Hosni Kitouni et la mémoire vivante
J’ai lu, compris et bien appris.
J’ai lu une tranche de l’histoire de mon pays, l’Algérie, celle des premiers temps
de la pénétration de l’armée de l’empire français en Afrique du Nord. Cette
pénétration avait pour objectif premier le détrônement des Ottomans des
côtes maghrébines afin de prendre le contrôle du bassin méditerranéen. Mais
après l’occupation d’Alger, l’appétence des Européens ne s’est pas arrêtée à la
possession d’autres cités importantes sur le littoral, l’envahissement de
l’intérieur du pays s’en suivit systématiquement en s’intensifiant de manière
rapide. J’ai lu que le premier contact des colonisateurs avec la population
autochtone était d’une extrême brutalité, car les tribus locales s’étaient
opposées avec acharnement à l’avancée de l’armée française dans leurs
territoires. Conséquemment, une guerre fratricide s’est déclenchée entre les
arrivants européens et les troupes des baroudeurs du pays. Ces accrochages
intensifs ont marqué le début du colonialisme moderne et l’organisation du
mouvement de la résistance des autochtones. Ce climat de tensions
consécutives allait définir la qualité des rapports entre colonisateurs et
colonisés durant toute la période coloniale.
J’ai lu et j’ai compris.
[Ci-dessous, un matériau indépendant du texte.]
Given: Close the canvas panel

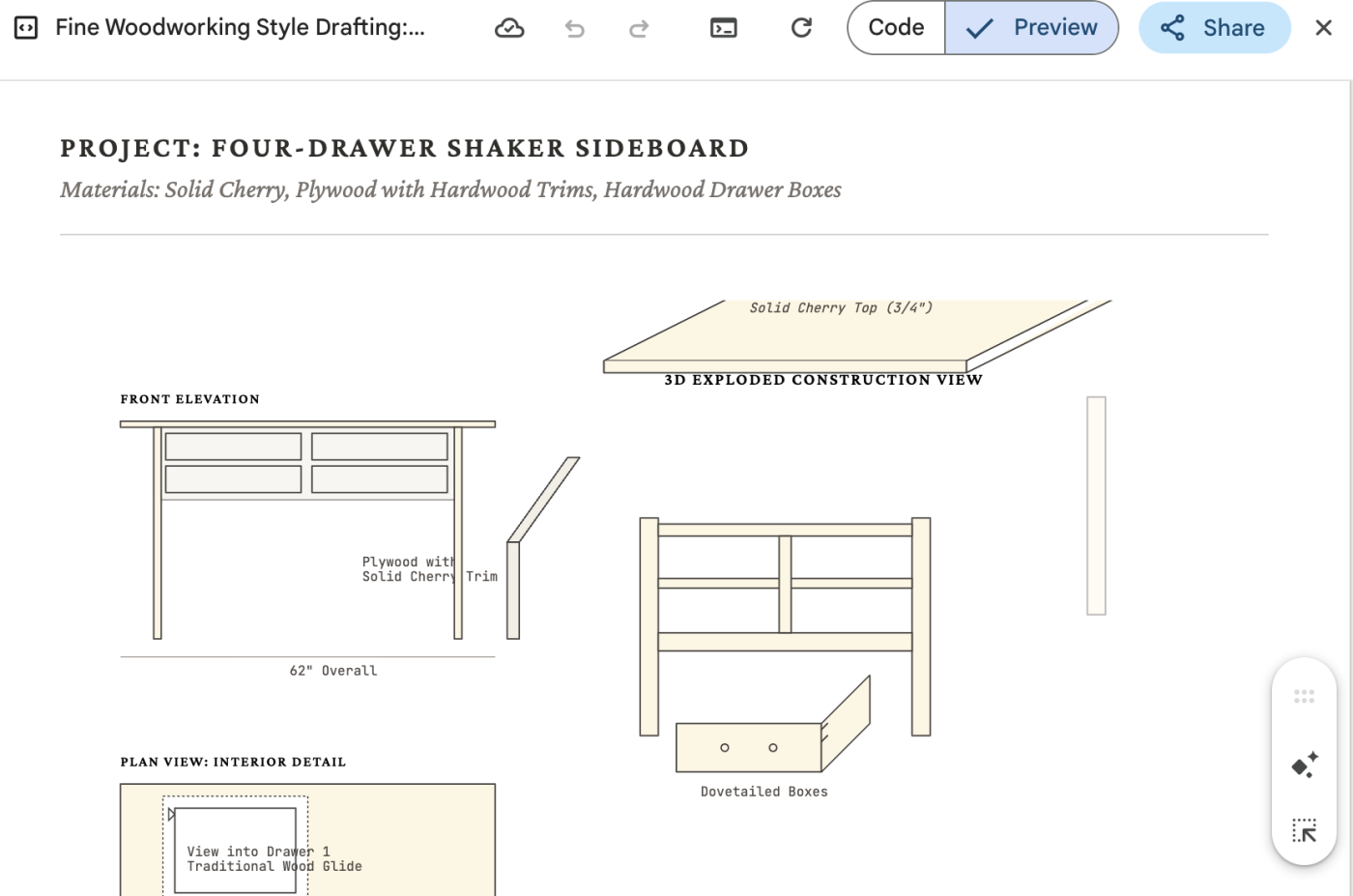Looking at the screenshot, I should [1323, 28].
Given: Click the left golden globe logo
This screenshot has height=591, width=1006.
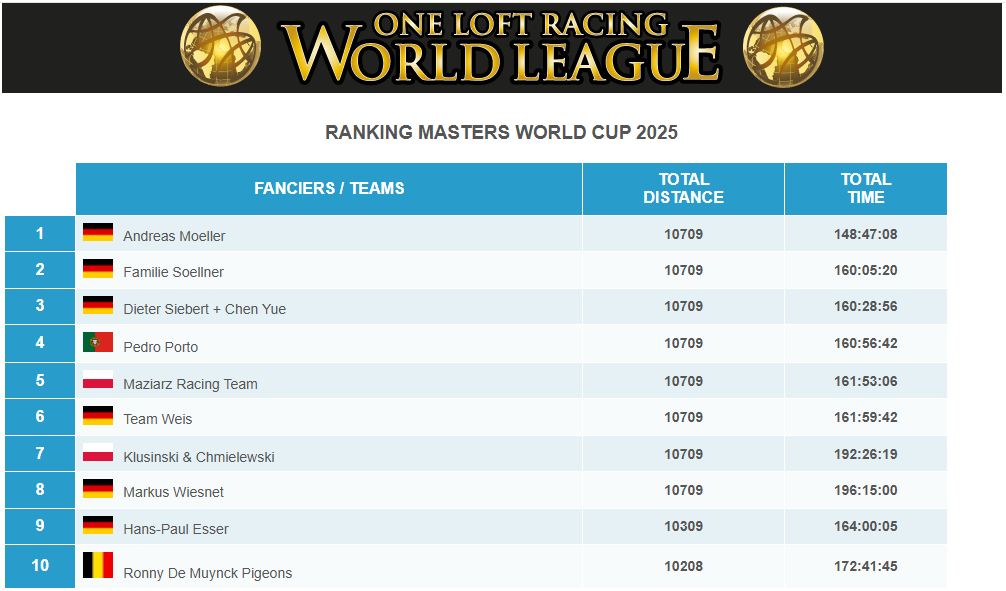Looking at the screenshot, I should (x=220, y=47).
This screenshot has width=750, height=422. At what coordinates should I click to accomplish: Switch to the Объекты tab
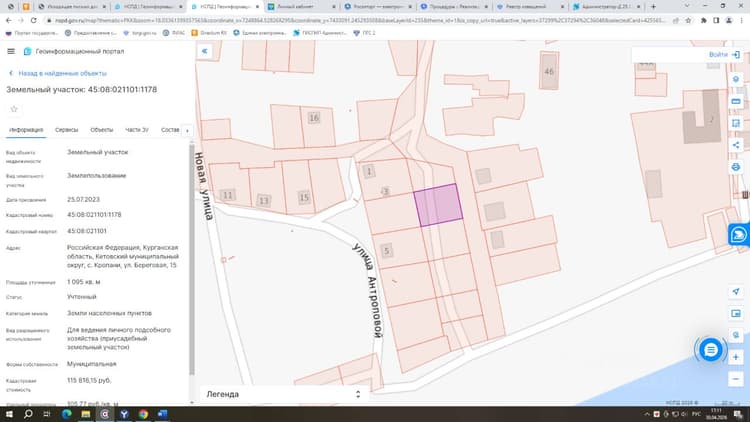point(102,130)
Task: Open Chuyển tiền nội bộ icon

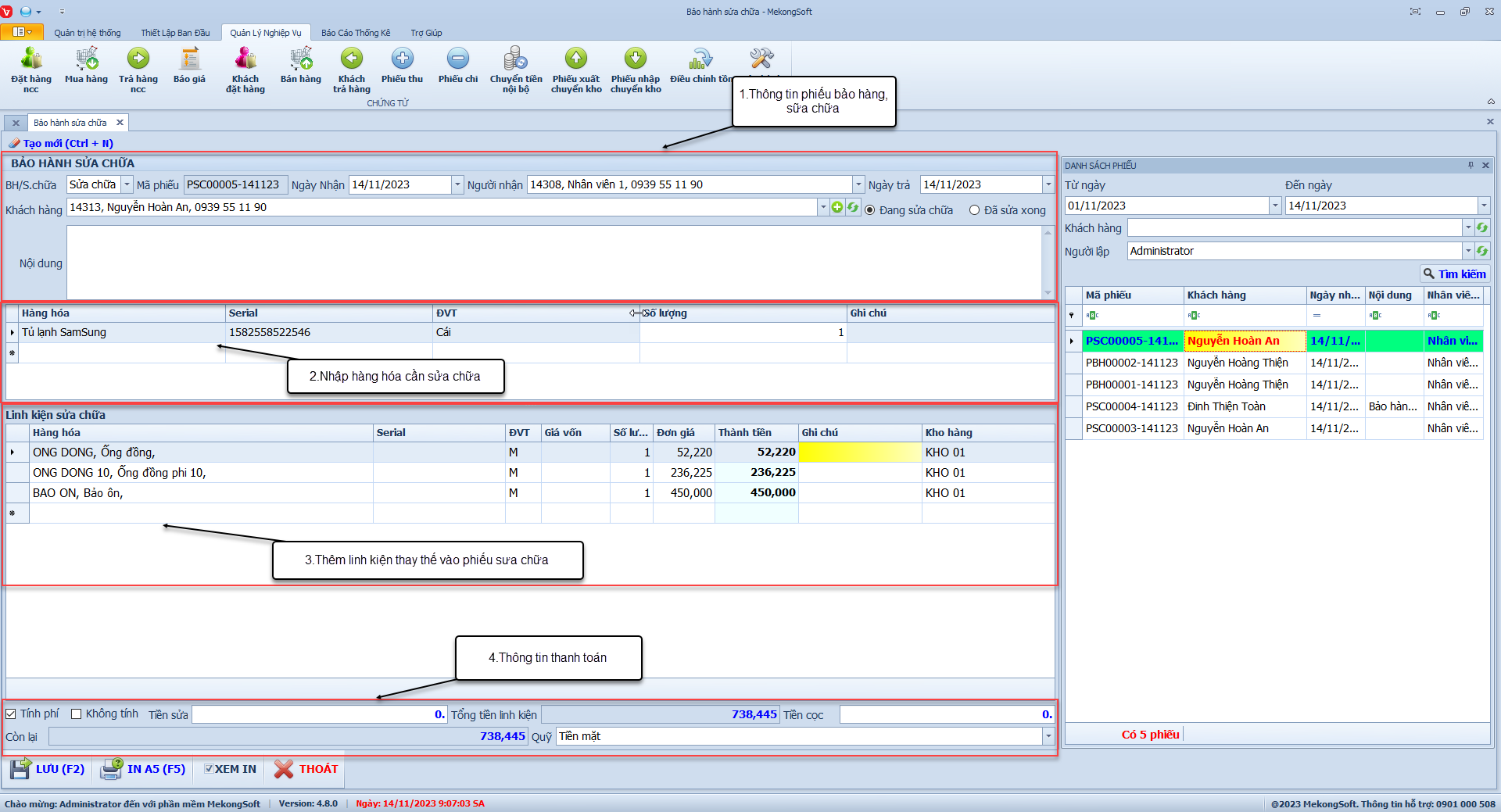Action: (x=516, y=59)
Je n’avais pas eu de soucis à assimiler l’écriture magistrale
de Hosni Kitouni, avec son style académique relâché, profusément destiné à
atteindre un large auditoire parmi les lecteurs friands de l’Histoire. J’ai compris
que le rapport des forces entre l’armée des colonisateurs et le mouvement des
résistants n’était pas équivalent. L’arsenal militaire des envahisseurs européens
était largement plus culminant en nombre de soldats et beaucoup mieux
équipé en matériel de guerre que les résistants autochtones, lesquels
demeuraient impuissants malgré leur combativité farouche. Les hommes de
leurs troupes, souvent recrutés parmi les tribus paysannes, et leur armement
archaïque n’étaient pas convainquant pour assurer l’affront durable à la
puissance des contingents français. D’autant plus que les méthodes employées
par les colonisateurs pour étouffer le refus populaire étaient d’une sauvagerie
effroyable.
J’ai compris que les stratégies expansionnistes du colonialisme reposaient
principalement sur une politique de terreur. D’ailleurs, ce système violent est
une tradition appliquée régulièrement depuis l’avènement de la civilisation
occidentale. Dès l’introduction de cet ouvrage, l’auteur aborde la conduite
épouvantable adoptée partout par le régime de la colonisation de peuplement,
lequel vise à exterminer les habitants d’origine, ou du moins à les assujettir,
pour peupler les nouvelles possessions avec des migrants importés d’Europe.
Sur ce point, Hosni Kitouni retourne à l’historique sinistre de ce nouvel ordre en
évoquant l’invasion européenne barbare des Amérindiens lors de la
prospection du continent américain, ou encore l’irruption abrupte des
populations aborigènes en Australie. Toutefois, l’exemple le plus concret est
une actualité macabre en cours en Palestine: l’agression flagrante de la bande
de Gaza par l’armée israélienne avec une animosité monstrueuse au su et au vu
de la communauté internationale.
Alors, j’ai compris que le destin du peuple algérien n’était pas différent de celui
des autres colonies investies avec l’autorité des armes et apprivoisées avec des
représailles sanglantes. Pour garantir leur stabilité dans les espaces conquis et
pour étendre leur expansion plus loin dans le pays, les Français devaient
d’abord éliminer le voisinage des tribus autochtones hostiles à leur présence. Il
était impératif d’éliminer les résistants armés et la population civile qui leur
apportait le soutien. Leurs passages étaient toujours marqués par des
génocides collectifs de populations innocentes, par des villages démolis, des
récoltes incendiées ou des exécutions sommaires d’individus souvent sans
raisons valables. J’ai compris que les colonisateurs étaient pressés d’agir car ils
n’étaient pas prêts pour mener une guerre à l’usure.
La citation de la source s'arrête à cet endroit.